What Do Swissies Cost?
REPUTABLE breeders typically charge somewhere between $1900 and $2300 for a puppy. Those who are charging less may be "fire selling" puppies because they cannot find homes (ask yourself why they can't?), and those who charge more may just be taking advantage of people who are desperate to get a puppy NOW when the supply of puppies may be limited.
Breezy Ridge GSMD puppies fall within $1900 to $2200, and the price will vary depending on the size of the litter. I offer owners of puppies rebates or incentives, if certain practices are adhered to and milestones met, such as putting the puppy on a quality health insurance plan for the first two years of its life, obtaining a CGC title, and earning a championship (for owners of show quality puppies).
If the cost of buying a puppy is a major factor in your purchase decision, you need to reconsider if this breed is right for you. The price of
the puppy is a small drop in the bucket compared to the cost of taking care of that dog over the course of its life. You will want to spend a lot more time researching the costs of actually owning a Swissy.
Costs of Owning a Swissy
This is a breed that often does poorly on lower-cost foods laden with fillers and processed grains. A good quality dog food is a must and runs about $50 a month per dog (my dogs eat Taste of the Wild High Prairie). Other good brands are Orijen Large Breed Adult, Eagle Pack Holistic Large Breed, and Innova Large Breed Adult.
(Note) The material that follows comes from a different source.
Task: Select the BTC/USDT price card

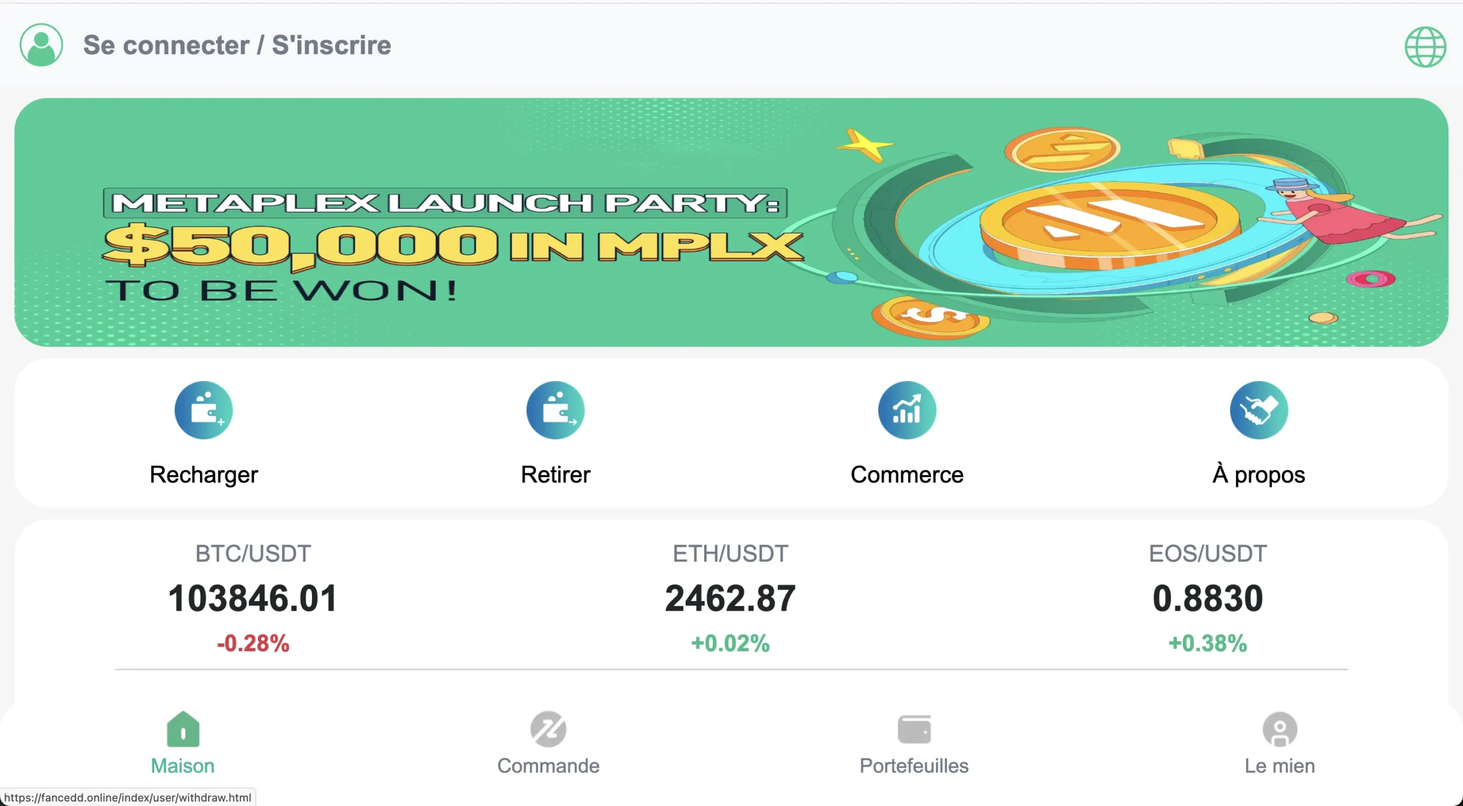Action: 253,599
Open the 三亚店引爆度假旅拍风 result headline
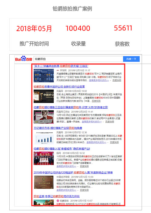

For wellness care (update on shots, heartworm test, lyme disease test, fecal test, etc), the cost varies from veterinarians, but generally range from $150 - $200 per year. Talk to your vet about their costs for the various orthopedic surgeries that an unlucky Swissy may face. That could be anything from surgery for an OCD flap in a shoulder, a torn ACL or even more extreme, a total hip replacement. Bloat surgery is very expensive as well, and the prognosis for a complete recovery can be iffy. Additionally, not all vets have the knowledge or skill required to deal with bloat, so make sure your vet has experience with this. Because bloat is an incredibly painful and grave condition that needs IMMEDIATE attention, there is no time to shop around for vet care. You need to know in advance that you're prepared to do whatever it takes to care for your Swissy so you'll be able to react appropriately in an emergency situation.
Chronic conditions also exist in this breed, which may need continuous care for the life of your dog. Urinary incontinence is one such example (mostly in females) of a condition that usually can be treated with drugs. Epilepsy is an even more serious disease, for certain, as it not only requires lifelong medication, but also regular vet visits (for blood tests to check liver function, etc.) and potentially emergency vet visits when an epileptic Swissy starts experiencing cluster seizures or a state of persistent seizing (status
While many Swissies go through life never requiring more than just maintenance veterinary care, there is no way to guarantee that your puppy will be one of the lucky ones. You can and should do as much as possible to stack the odds in your favor, by carefully screening a breeder about the health of their dogs and particularly the dogs in the pedigree of your puppy. Still, because these are living, breathing creatures and not machines, there is no way to guarantee anything when it comes to the health of a dog. And even if your puppy
is lucky enough to win the genetic lottery, accidents can happen.